Nice! My correlation between degree and strength is ~ 0.95! Almost perfect, so I can simplify my analysis. Now, would it possible to create a fit curve for the correlation? If so, I can derive the probable strength from the degree and vice-versa.
Let’s search a little. I can barely remember a “lm(y ~x)” from somewhere. Google to the rescue…
Ok, not that difficult, but the result is not as good as I expected:
Problem is, some outliers are causing trouble. I expected to see more residuals above the line :( These are the times I find parametric statistics kinda useless. Let me try to find a Theil-Sen estimator for R and see if it performs better…
Found a “mblm” package that seems to do what I want, but it extremely slow for my dataset :(
Another package “zyp” seems to do a better job, but I’m not in the mood the check it now, let’s try that sometime later.

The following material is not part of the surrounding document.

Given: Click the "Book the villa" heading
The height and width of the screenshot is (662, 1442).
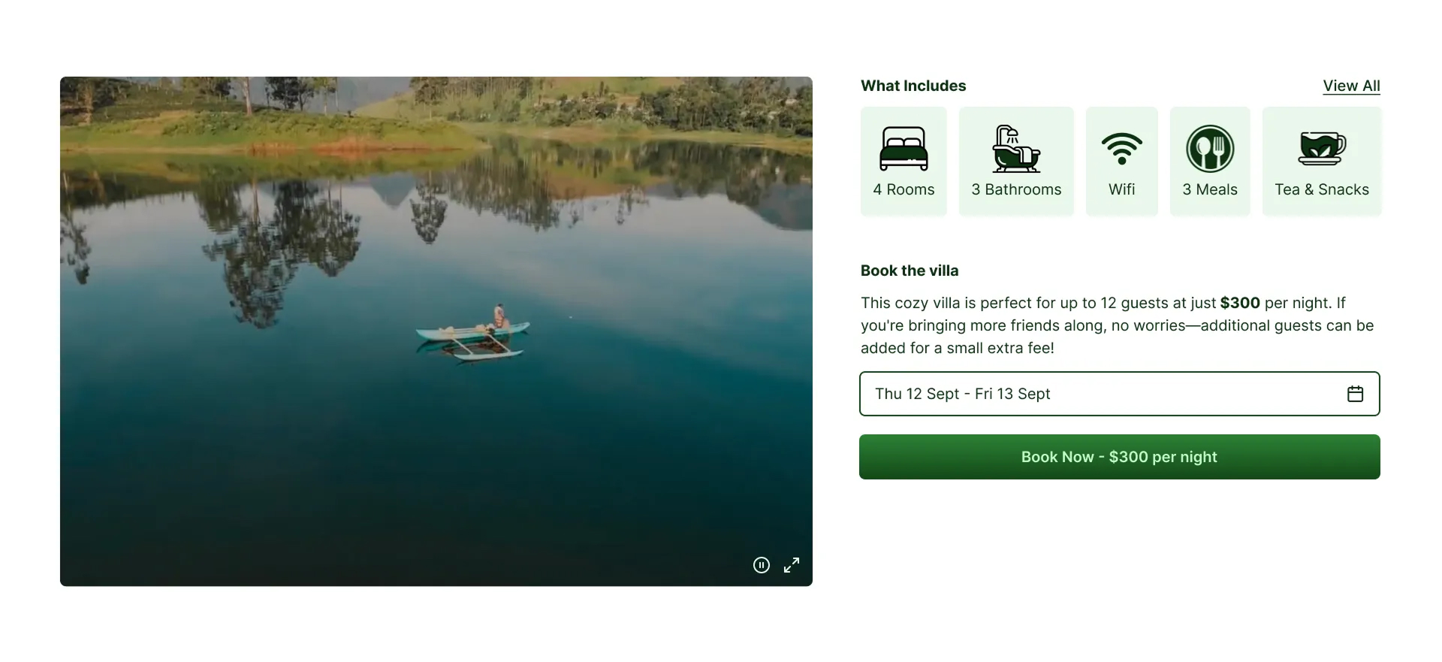Looking at the screenshot, I should pos(910,271).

My graph models job movements, as in “people work on this then moved to work on that”. Weight on links means how many people go from one job to another. The in-strength is the amount of people that comes to it and the out-strength means people leaving that job.
This way, I can identify if a job is “neutral” (almost the same number of people come and go from it), “accumulative” (more people in than out) or “distributive” (more people out than in).
But what is the “normal”? I need the see the big picture. Kernel Density Estimator to the rescue. Let’s search a little bit… Hmmm, “density” function, ok… Let’s try it.
Pretty good, I would say. Later I can fix the title and the labels. The distribution has three modes (peaks) and it’s slightly skewed to the right. More professions with people coming than going. I think the two modes at -1 and 1 are from jobs with few people, I’d like to compare that. I know R plots are pretty flexible, back to Internet to find a nice way to compare KDEs.
Found “purr” and “tidyverse”, that’s going to help a lot. After a decade of Ruby and heavy exposure to Scheme (Racket) it’s difficult to reason using “for” anymore =P
(after a couple of hours) Gosh! This purr package makes me happy ^_^
Finally!!! It took more time than I thought, but it is exactly what I wanted.
Now it’s clear that modes at -1 and 1 are from jobs with less movements (as I suspected). But, even considering only the biggest ones, the center of the distribution is a little offset to negative, meaning more people “coming” than “going”.
The final code is below.
Too much for today, but I learnt A LOT. So much that if I try to explain the code above (using “purr” lib), it would take another post =/
Tomorrow… try to generate a random model and maybe experimenting with confidence intervals using bootstrap.